* **Task objective**
Extend the passage on the display's scan and data driving units, starting after its last sentence.

━━━ Text provided ━━━

The scan driving unit 120 may sequentially output the scan signal to the display panel 110. For example, when the scan signal is output to a first scan-line SL, the first through fourth data signals may be applied to the first through fourth pixels 111-1 through 111-4 connected to the first scan-line SL, respectively. Similarly, when the scan signal is output to a second scan-line SL, the first through fourth data signals may be applied to the first through fourth pixels 111-1 through 111-4 connected to the second scan-line SL, respectively. Thus, when the scan driving unit 120 outputs the scan signal to a specific scan-line SL, the first pixels 111-1 connected to the specific scan-line SL may receive the first data signal, the second pixels 111-2 connected to the specific scan-line SL may receive the second data signal, the third pixels 111-3 connected to the specific scan-line SL may receive the third data signal, and the fourth pixels 111-4 connected to the specific scan-line SL may receive the fourth data signal. The data driving unit 130 may alternately output the first data signal for the first pixels 111-1 and the second data signal for the second pixels 111-2 to the display panel 110, and may alternately output the third data signal for the third pixels 111-3 and the fourth data signal for the fourth pixels 111-3 to the display panel 110. That is, the first data signal for the first pixels 111-1 and the second data signal for the second pixels 111-2 may be sequentially output during one horizontal period (1H), and the third data signal for the third pixels 111-3 and the fourth data signal for the fourth pixels 111-4 may be sequentially output during one horizontal period (1H).

━━━ Data shown ━━━

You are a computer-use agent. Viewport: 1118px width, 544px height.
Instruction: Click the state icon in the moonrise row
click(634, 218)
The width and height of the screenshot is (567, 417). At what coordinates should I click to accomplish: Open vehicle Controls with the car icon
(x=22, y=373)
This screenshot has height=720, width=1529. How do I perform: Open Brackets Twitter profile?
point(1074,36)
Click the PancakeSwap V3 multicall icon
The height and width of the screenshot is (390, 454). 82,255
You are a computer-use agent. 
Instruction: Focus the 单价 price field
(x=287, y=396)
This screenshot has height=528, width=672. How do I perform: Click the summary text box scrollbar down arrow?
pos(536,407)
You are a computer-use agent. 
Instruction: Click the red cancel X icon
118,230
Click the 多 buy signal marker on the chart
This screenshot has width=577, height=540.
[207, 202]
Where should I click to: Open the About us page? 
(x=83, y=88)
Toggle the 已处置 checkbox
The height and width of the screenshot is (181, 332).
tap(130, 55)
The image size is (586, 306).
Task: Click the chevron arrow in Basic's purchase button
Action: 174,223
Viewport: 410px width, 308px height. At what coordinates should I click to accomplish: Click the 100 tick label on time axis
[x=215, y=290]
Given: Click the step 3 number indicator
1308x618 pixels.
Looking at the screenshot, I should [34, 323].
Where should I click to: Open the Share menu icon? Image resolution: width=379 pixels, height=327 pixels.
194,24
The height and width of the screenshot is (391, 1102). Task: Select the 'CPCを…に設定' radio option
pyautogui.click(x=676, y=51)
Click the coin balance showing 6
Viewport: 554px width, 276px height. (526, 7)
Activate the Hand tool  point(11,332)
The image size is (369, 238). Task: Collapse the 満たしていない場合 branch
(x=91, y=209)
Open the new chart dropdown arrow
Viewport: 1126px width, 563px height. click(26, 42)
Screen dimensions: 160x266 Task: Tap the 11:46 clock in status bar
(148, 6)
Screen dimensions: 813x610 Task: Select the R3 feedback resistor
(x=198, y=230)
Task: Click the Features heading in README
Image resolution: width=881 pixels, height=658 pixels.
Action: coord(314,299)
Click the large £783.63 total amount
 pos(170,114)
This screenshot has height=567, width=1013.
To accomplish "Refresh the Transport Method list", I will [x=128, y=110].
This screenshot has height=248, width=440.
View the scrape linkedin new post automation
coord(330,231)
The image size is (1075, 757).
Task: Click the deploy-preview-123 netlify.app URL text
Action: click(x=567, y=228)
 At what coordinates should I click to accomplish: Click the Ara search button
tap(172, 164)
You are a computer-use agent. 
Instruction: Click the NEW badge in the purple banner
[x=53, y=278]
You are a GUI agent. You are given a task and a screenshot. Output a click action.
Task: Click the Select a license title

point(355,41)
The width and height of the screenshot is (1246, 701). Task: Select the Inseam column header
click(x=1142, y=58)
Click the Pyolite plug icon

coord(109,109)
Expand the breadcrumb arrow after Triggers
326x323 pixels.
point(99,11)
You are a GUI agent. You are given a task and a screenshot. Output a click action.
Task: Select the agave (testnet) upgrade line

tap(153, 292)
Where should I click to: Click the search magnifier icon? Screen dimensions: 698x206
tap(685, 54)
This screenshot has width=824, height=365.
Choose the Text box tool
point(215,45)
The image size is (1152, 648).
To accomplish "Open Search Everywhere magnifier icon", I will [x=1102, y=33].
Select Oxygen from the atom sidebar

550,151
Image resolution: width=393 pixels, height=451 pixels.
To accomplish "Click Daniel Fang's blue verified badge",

━━━

* **Answer below**
As illustrated in FIG. 1 , the OLED display 100 may have a demultiplexing structure. Thus, the demultiplexing unit 140 may be placed between the display panel 110 and the data driving unit 130, where the demultiplexing unit 140 includes a plurality of demultiplexers DM(1) through DM(m). The demultiplexing unit 140 may alternately receive the first data signal and the second data signal from the data driving unit 130, and may alternately apply the first data signal and the second data signal to the first pixels 111-1 and the second pixels 111-2. That is, the first data signal and the second data signal may be sequentially applied to the first pixels 111-1 and the second pixels 111-2, respectively during one horizontal period (1H). At the same time, the demultiplexing unit 140 may alternately receive the third data signal and the fourth data signal from the data driving unit 130, and may alternately apply the third data signal and the fourth data signal to the third pixels 111-3 and the fourth pixels 111-4. That is, the third data signal and the fourth data signal may be sequentially applied to the third pixels 111-3 and the fourth pixels 111-4, respectively during one horizontal period (1H). For example, a first demultiplexer DM(1) and a second demultiplexer DM(2) may operate as a group 142 of demultiplexers. In this case, as the data driving unit 130 alternately outputs the first data signal and the second data signal via a first output-line TL(1) (i.e., as the data driving unit 130 sequentially outputs the first data signal and the second data signal via the first output-line TL(1) during one horizontal period (1H)), the first demultiplexer DM(1) connected to the first output-line TL(1) may alternately apply the first data signal and the second data signal to the first pixels 111-1 and the second pixels 111-2. Similarly, as the data driving unit 130 alternately outputs the third data signal and the fourth data signal via a second output-line TL(2) (i.e., as the data driving unit 130 sequentially outputs the third data signal and the fourth data signal via the second output-line TL(2) during one horizontal period (1H)), the second demultiplexer DM(2) connected to the second output-line TL(2) may alternately apply the third data signal and the fourth data signal to the third pixels 111-3 and the fourth pixels 111-4.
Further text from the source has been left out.